■ What the exercise asks:
Begin at the line where "Viewport: 1384px width, 868px height." appears and reproduce exactly every line through the end of the data below, both included, skipping pictures.

[Data in this exercise — start]

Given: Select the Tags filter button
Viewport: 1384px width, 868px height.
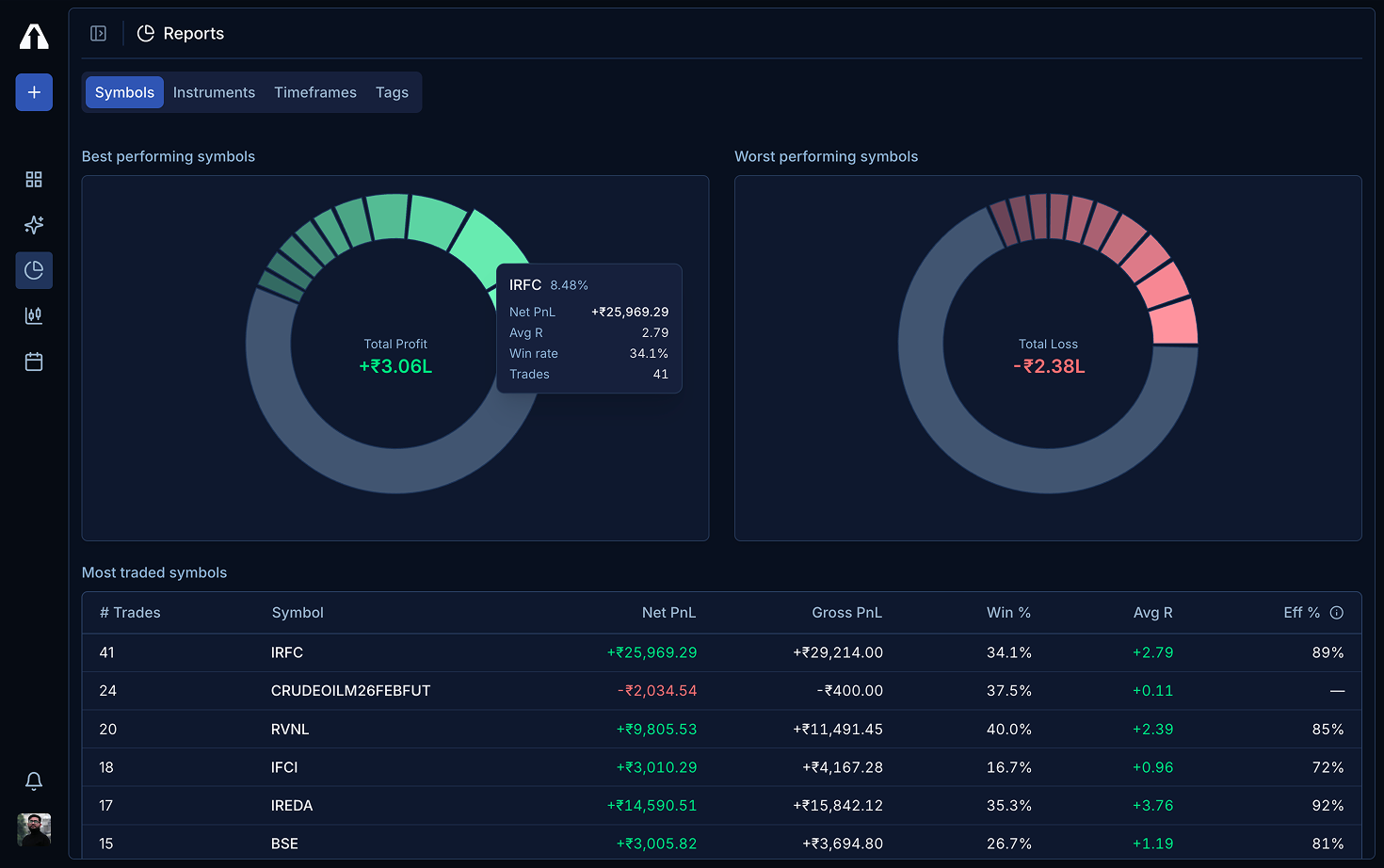Looking at the screenshot, I should pyautogui.click(x=392, y=92).
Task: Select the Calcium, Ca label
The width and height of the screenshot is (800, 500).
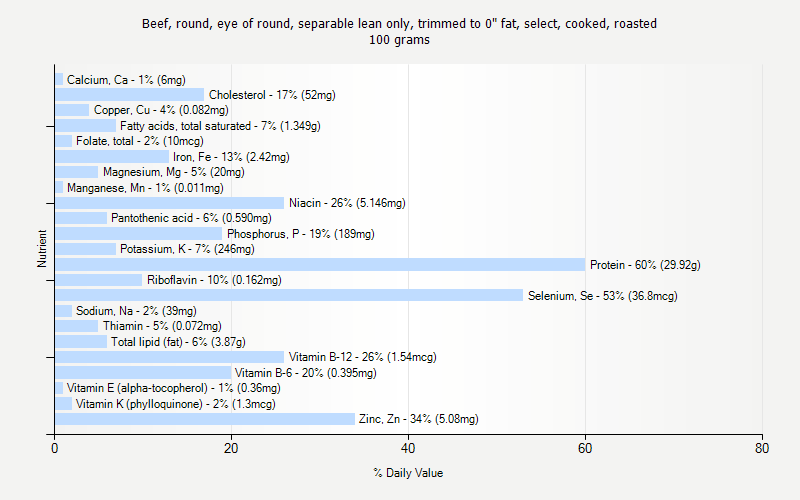Action: [x=126, y=80]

[Data in this exercise — finish]

■ Expected output:
Viewport: 1384px width, 868px height.
Looking at the screenshot, I should pyautogui.click(x=392, y=92).
Task: Select the Calcium, Ca label
The width and height of the screenshot is (800, 500).
Action: [x=126, y=80]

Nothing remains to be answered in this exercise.